A high-fat meal can delay how quickly the drug reaches peak levels in your blood, which is why prescribing information mentions taking it on an empty stomach. In practice, though, clinical studies found no significant loss of effectiveness when sildenafil was taken shortly before or with a meal. If timing matters to you, taking it on an empty stomach gives you the fastest possible onset, but eating beforehand won’t necessarily ruin it.
How Well It Actually Works
A meta-analysis of clinical trial data found that 79% of men on an optimized dose reported improved erections, compared to 21% on placebo. The response rates break down by dose: 62% at 25 mg, 74% at 50 mg, and 82% at 100 mg. The number needed to treat was 1.7, meaning that for roughly every two men who try it, one will experience a meaningful improvement he wouldn’t have gotten from a sugar pill. Those are strong numbers for any medication.
The typical starting dose is 50 mg, taken as needed. Depending on how well it works and how you tolerate it, that can be adjusted down to 25 mg or up to a maximum of 100 mg. You shouldn’t take it more than once a day. Older adults and people with significant liver or kidney issues generally start at the lower 25 mg dose.
Common Side Effects
Because PDE5 is present in blood vessels throughout the body, sildenafil can cause effects beyond the penis.
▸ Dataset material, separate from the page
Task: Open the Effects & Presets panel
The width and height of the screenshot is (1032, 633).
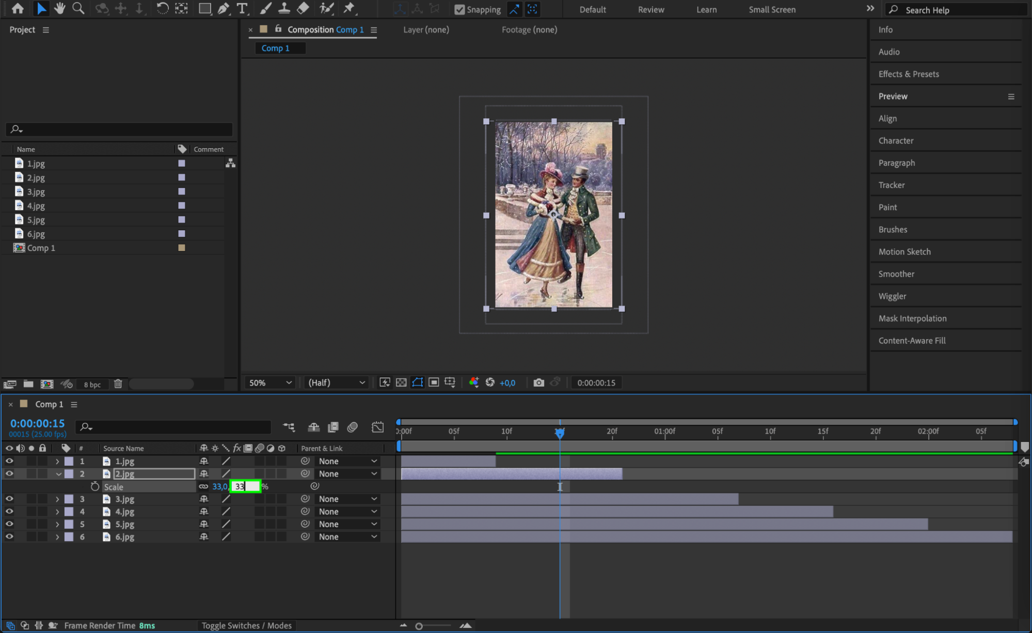Action: tap(908, 74)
The most common side effects in clinical trials were headache (roughly 12 to 14% of users at the 50 mg dose, compared to about 3% on placebo) and flushing (about 10 to 13% at 50 mg, versus 1.2% on placebo). Both are direct consequences of blood vessel relaxation in other parts of the body.
Vision changes are less common but distinctive. At doses of 100 mg and above, some men experience a temporary blue tint to their vision or altered color perception. This happens because sildenafil has a weak effect on a related enzyme called PDE6 that operates in the retina. The effect is mild and temporary. Across clinical trials, the rate of visual disturbances at the 100 mg fixed dose was about 2.5%, dropping considerably at lower doses.
One reassuring finding from long-term data: the rate of these common side effects drops significantly after the first four to six weeks of use. By eight weeks, the side effect rates in people taking sildenafil were similar to those on placebo, suggesting the body adjusts over time.
Why Nitrate Medications Are Dangerous to Combine
The one critical safety rule with sildenafil is to never combine it with nitrate medications, which are commonly prescribed for chest pain. The reason comes directly from the mechanism of action. Nitrates work by flooding the body with nitric oxide, which increases cGMP levels and relaxes blood vessels to relieve cardiac symptoms. Sildenafil blocks the breakdown of that same cGMP. Together, the two drugs create a runaway loop: nitrates produce massive amounts of cGMP, and sildenafil prevents the body from clearing it. The result can be a severe, potentially life-threatening drop in blood pressure.
This interaction was confirmed in controlled studies with healthy volunteers. Sildenafil significantly potentiated the blood-pressure-lowering effects of glyceryl trinitrate (a common nitrate). This applies to all forms of nitrates, whether taken regularly or occasionally, including nitroglycerin tablets, sprays, patches, and recreational drugs like amyl nitrite (“poppers”).
Its Place in Erectile Dysfunction Treatment
The American Urological Association recommends that men with erectile dysfunction be informed about PDE5 inhibitors like sildenafil as a treatment option, calling it a strong recommendation. While many men choose to start with oral medication because it’s the least invasive approach, the current treatment framework doesn’t require you to try pills first before considering other options. Any treatment, from oral medication to devices to surgical options, is considered a valid starting point depending on your preferences and medical situation.